Pulitzer Center Update

In Focus: Sudan 5 years later

Mark Stanley, Pulitzer Center

Jen blog image
Image by Jen Marlowe, Pulitzer Center grantee currently reporting from Sudan on the effectiveness of the Comprehensive Peace Agreement five years after it was signed.

Pulitzer Center journalist Jen Marlowe returns to Sudan this week to report on the five-year anniversary of the signing of the Comprehensive Peace Agreement (CPA). The commemoration coincides with preparations for Sudan's much-delayed elections, currently scheduled for April, and the 2011 referendum on southern independence. Incumbent candidate Omar al-Bashir will participate in the general election as the first standing head of state with an International Criminal Court warrant issued for his arrest.

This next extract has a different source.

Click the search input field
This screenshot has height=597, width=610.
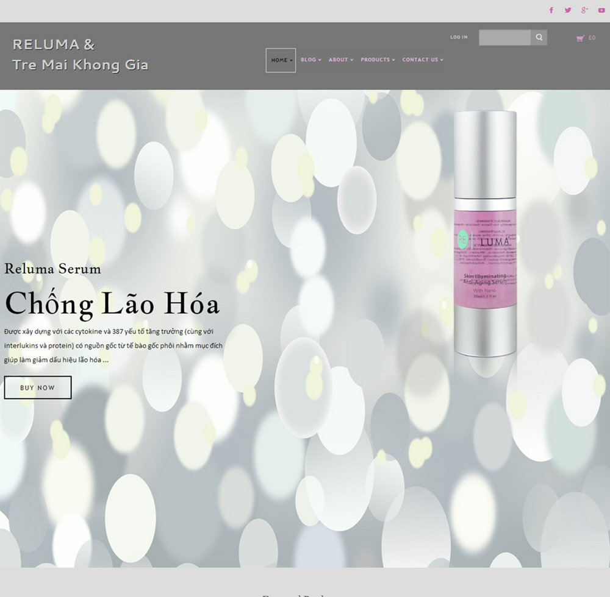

The agreement's 2005 adoption signified a milestone in the peace process on the heels of a decades-long civil war, facilitating a shift in international attention to infrastructural issues driving the violence. While earlier media coverage portrayed a conflict fueled by oil, the CPA's adoption shifted public attention to underlying facets of population security including a primary culprit - water scarcity - described by Paul Sullivan for Circle of Blue.

The CPA's principal provisions have been evaded or ignored, as have key elements of the Darfur Peace Agreement and the East Sudan Peace Agreement. Repression and marginalization continue as core policies of the northern Sudan government in Khartoum. The government of southern Sudan has been marred by corruption, factionalism and an unwillingness or inability to combat a rise in intra-communal violence. Though the violence in Darfur has abated, some 2 million persons remain in displaced persons camps.

Five years after the agreement's signing, Marlowe and others' efforts to make Sudanese voices heard by the international community are drastically under-covered. In the Huffington Post blog, the ENOUGH Project's John Prendergast and Laura Heaton further explore failures of international accountability in the agreement's implementation. Sudan Watch covered an otherwise under-reported joint statement this week by the UK, US and Norway, congratulating the people of Sudan for upholding the principles of the CPA. The statement, however, falls far short of acknowledging the obstacles confronting Africa's largest country during a critical transition.